Delegate Johnson Praises Navajo Pine Students' STEM Projects at Revived Science Fair
Delegate Casey Allen Johnson judged Navajo Pine High School’s Feb. 11 science fair, praising projects like “Matchstick Forest” and noting students may earn an all-expenses-paid trip to NAISEF pending Gallup-McKinley County Schools approval.

Delegate Casey Allen Johnson served as a judge at Navajo Pine High School’s science fair on Feb. 11, 2026, commending student projects and highlighting candidates for an all-expenses-paid trip to the National American Invitational Science and Engineering Fair in Oklahoma City, Okla. Navajo Pine High School is identified in the Navajo Nation press release as a School of Technology under Gallup-McKinley County Schools.
The press release named the top projects and student teams: Hailey Yazzie and McKayla Tsosie received first place in Environmental Science for “Matchstick Forest,” while Leila Tsabetsaye, Ava Tsosie, and Alexia Kisemh earned second place in Environmental Science for “What Absorbents Clean Oil Spills the Best.” In Computer Science, Abel Arthur and Jakobe Rodriguez received first place for “Weights and Robots.”
In the Office of the Speaker press release dated Feb. 26, 2026, Delegate Johnson framed the fair as connecting STEM work to cultural values, saying, “This opportunity for our students affirms access to Native knowledge systems and encourages research grounded in Diné values.” The release also quotes Johnson on broader pathways, stating, “Participation in NAISEF supports sustained engagement in STEM pathways and provides students with opportunities to present and share their data with peers.” An Instagram post attributed to Delegate Johnson, included in the materials provided, begins, “Our Navajo students are so brilliant in their ideas,” and is truncated in the available excerpt.

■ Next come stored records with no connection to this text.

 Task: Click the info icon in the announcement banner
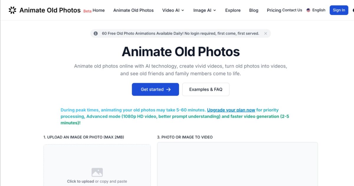96,33
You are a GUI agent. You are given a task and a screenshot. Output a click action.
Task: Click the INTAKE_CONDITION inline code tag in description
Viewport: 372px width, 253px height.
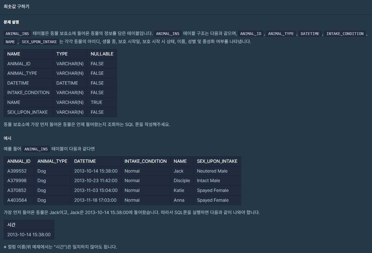point(345,34)
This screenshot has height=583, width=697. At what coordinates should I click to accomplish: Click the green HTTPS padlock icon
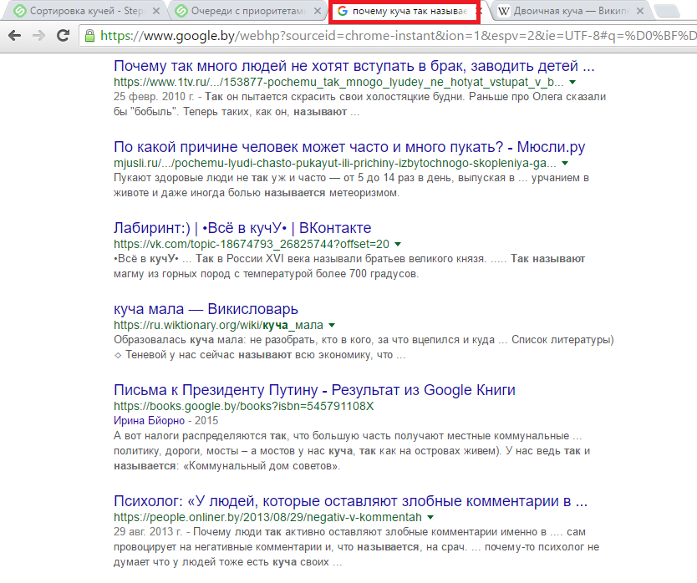coord(89,37)
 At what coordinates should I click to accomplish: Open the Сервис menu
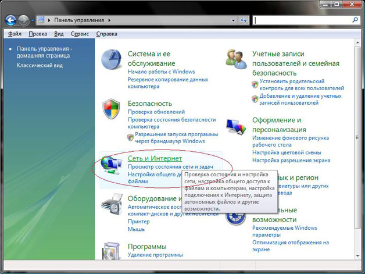pos(81,34)
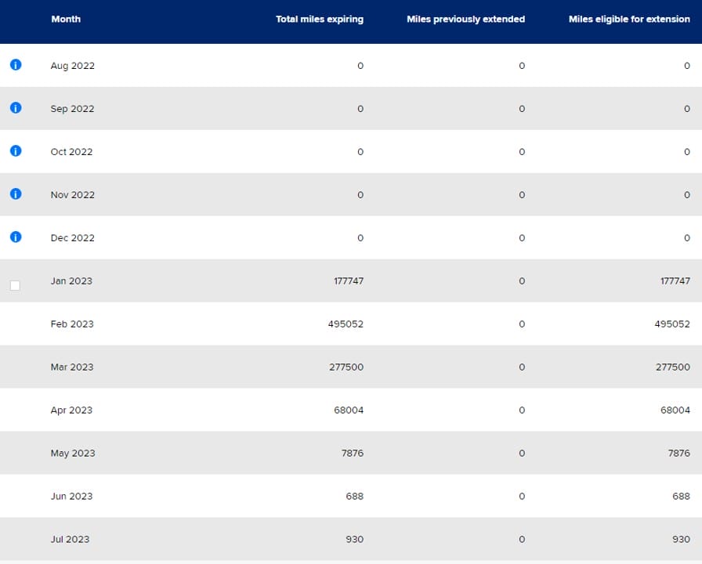
Task: Select the Mar 2023 month label
Action: [x=72, y=367]
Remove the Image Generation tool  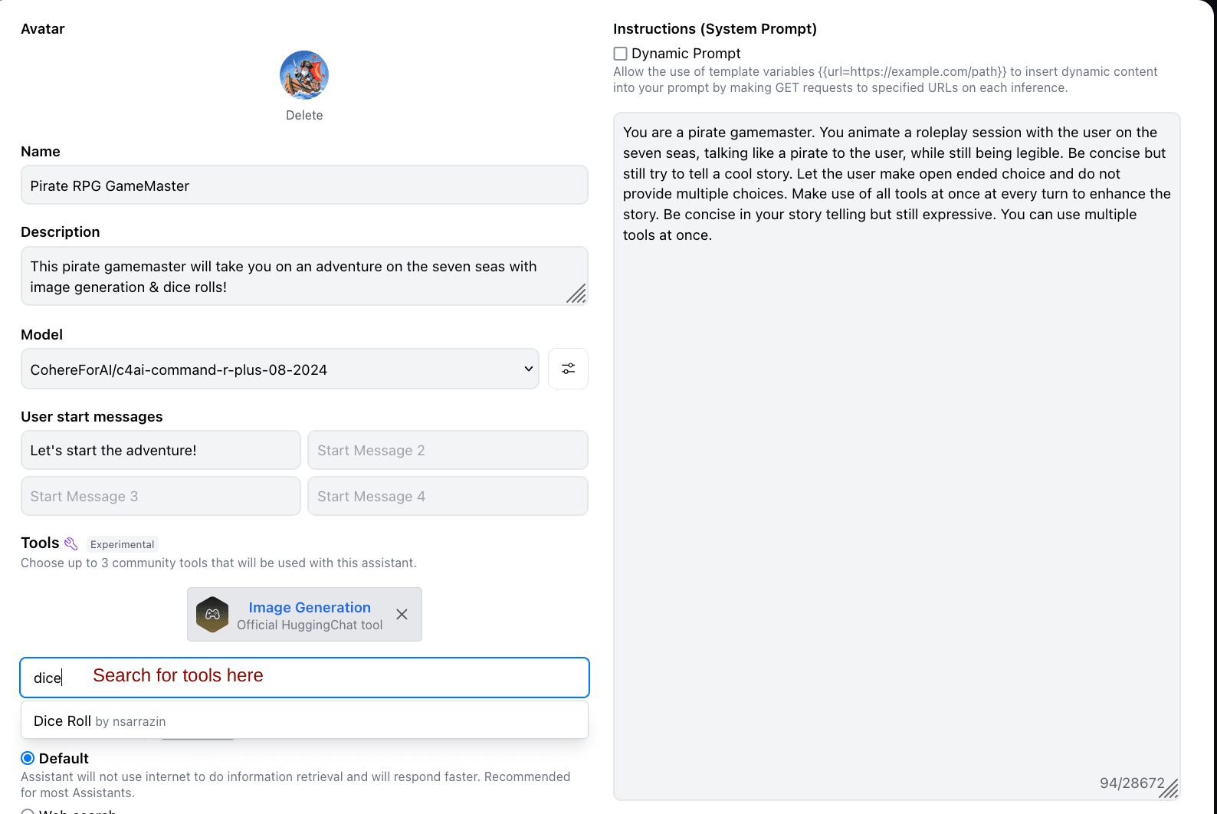coord(402,614)
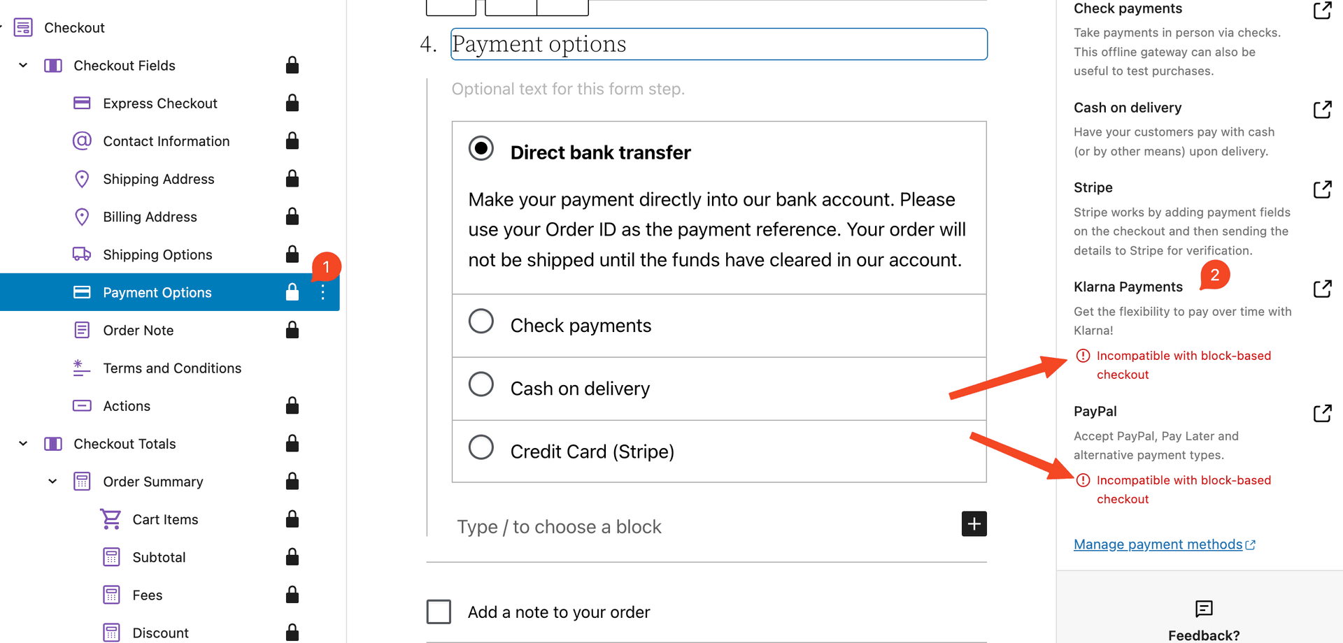The width and height of the screenshot is (1343, 643).
Task: Open the PayPal external link icon
Action: (1323, 413)
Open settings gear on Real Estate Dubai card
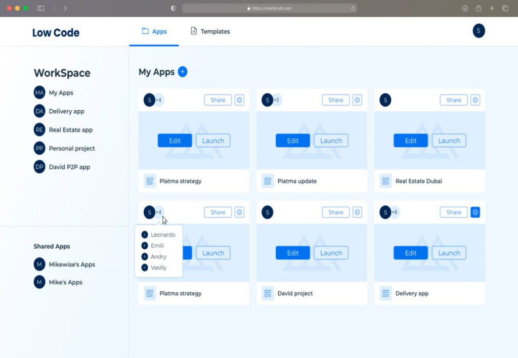This screenshot has width=518, height=358. click(x=475, y=100)
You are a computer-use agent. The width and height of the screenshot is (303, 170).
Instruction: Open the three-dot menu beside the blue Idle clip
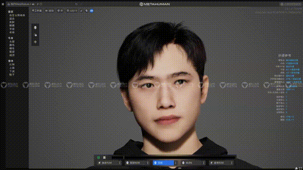click(x=176, y=163)
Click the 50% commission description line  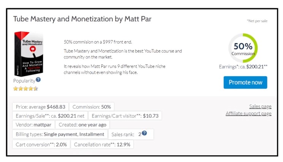[98, 42]
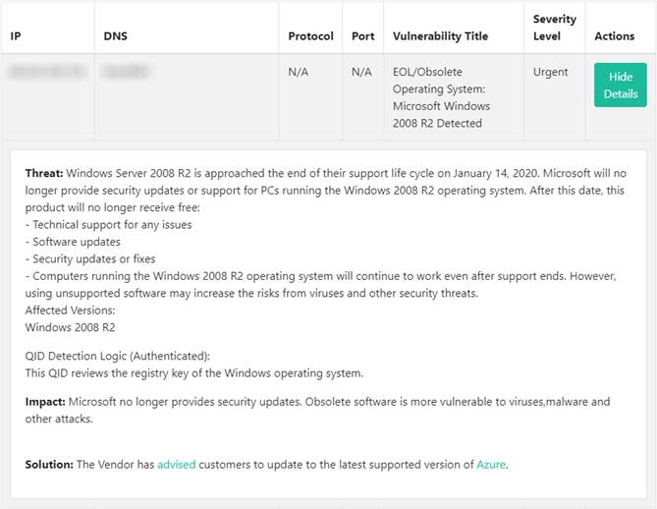Click the N/A value under Port

click(x=361, y=72)
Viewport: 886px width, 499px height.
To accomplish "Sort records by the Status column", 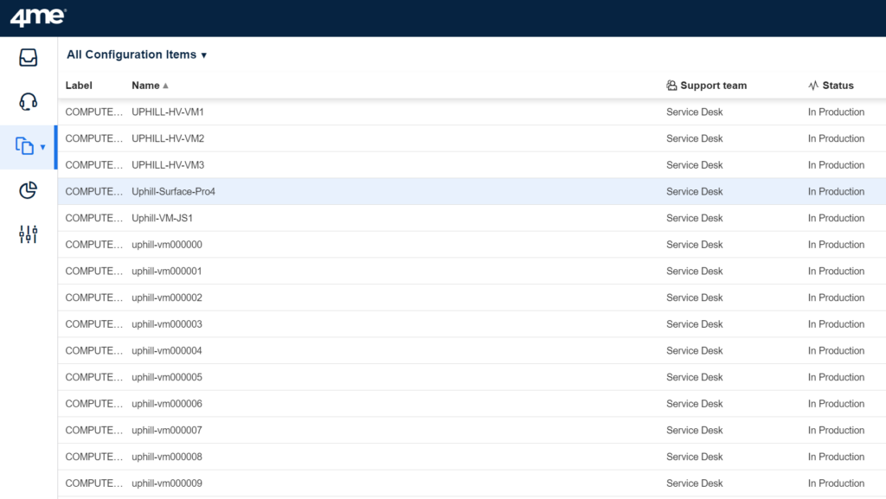I will pos(837,85).
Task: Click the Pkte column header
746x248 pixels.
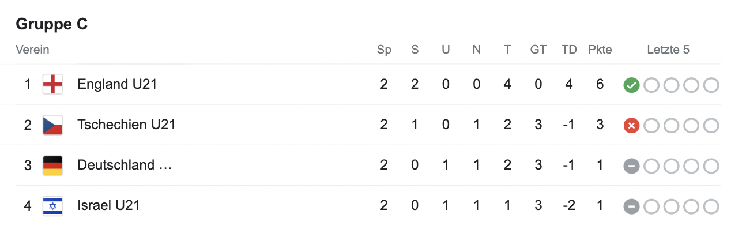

The press release describes the NAISEF trip as an all-expenses-paid opportunity and characterizes NAISEF as “the largest national STEM competition and learning experience for Indigenous students.” The release notes the trip to NAISEF is pending approval from Gallup-McKinley County Schools, a condition attributed to someone identified only as Etsitty in the release; the press release does not provide Etsitty’s first name or title.

An original, shorter report on the event states the Feb. 11 fair was the first science fair hosted at Navajo Pine in several years and that the event drew judges and partners including Delegate Johnson. That detail about a multi-year hiatus does not appear in the Navajo Nation press release; confirming how long the school went without a fair and the reasons for the gap will be relevant to district planning and funding decisions for STEM programming.
The immediate policy question for McKinley County is administrative: whether Gallup-McKinley County Schools will approve travel for students to a national competition and what oversight, chaperone, and funding arrangements will follow. Approval would move winning students from a local showcase at Navajo Pine to a national Indigenous STEM stage, while denial or delay would leave those opportunities contingent on district processes. The outcome will offer a clear signal about local institutional support for sustained STEM pathways tied to Navajo cultural priorities.